President of the Canadian Jewish Congress
- In office 1989–1992
- Preceded by: Dorothy Reitman
- Succeeded by: Irving Abella

Personal details
- Born: August 12, 1947 (age 78) Steyr, Allied-occupied Austria
- Spouse: Judy Weiss ​(m. 1969)​

= Les Scheininger =

Canadian activist (1941–2020)

Lester Scheininger (born August 12, 1947) is a Canadian politician and lawyer who served as president of the Canadian Jewish Congress from 1989 to 1992. He ran for the Legislative Assembly of Ontario in the 1995 provincial election as a candidate of the Ontario Liberal Party.

==Leadership==
Scheininger chaired the Canadian Jewish Congress's Ontario region during the 1980s, and argued in favour of public funding of denominational education.
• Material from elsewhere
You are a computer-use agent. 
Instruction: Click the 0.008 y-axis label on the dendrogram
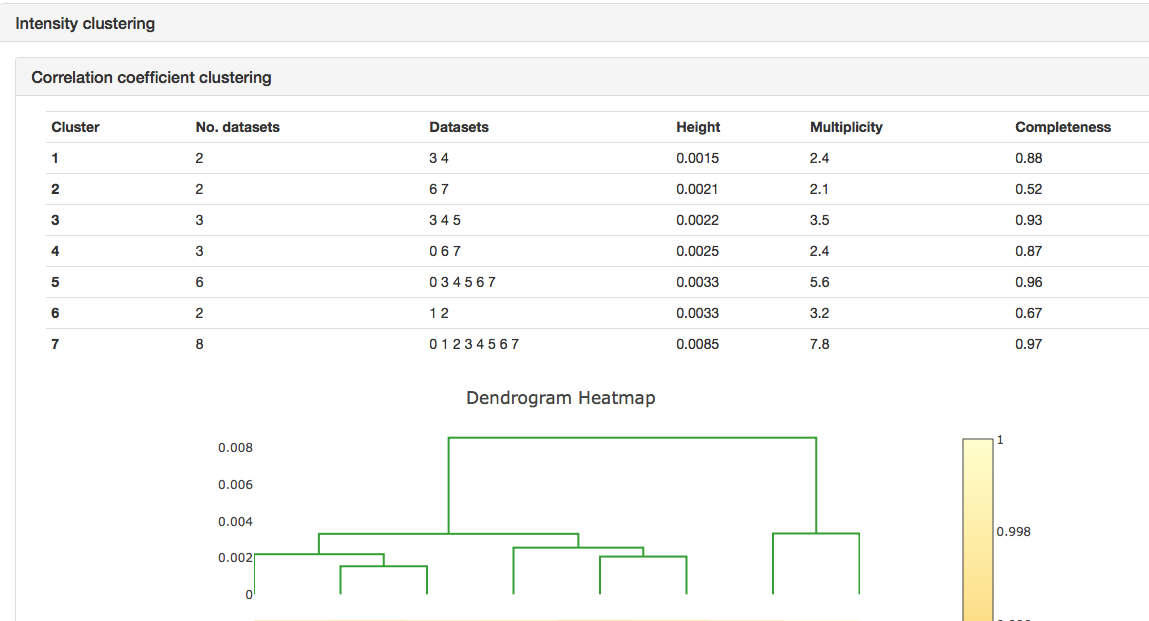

He was elected president of the Canadian Jewish Congress in April 1989, succeeding Dorothy Reitman. During his acceptance speech, Scheininger said that his primary goal was to improve Canada's relationship with Israel. He argued that Canada's recent upgrade in relations with the Palestine Liberation Organization had "[put] into jeopardy the possibility of Canada providing a useful role in the Middle East process", and that Israel would have difficulty accepting Canada as an "honest broker" in the future. He said he would promote anti-hate crime laws, and work to mediate disputes between Orthodox, Conservative and Reform communities within Canada.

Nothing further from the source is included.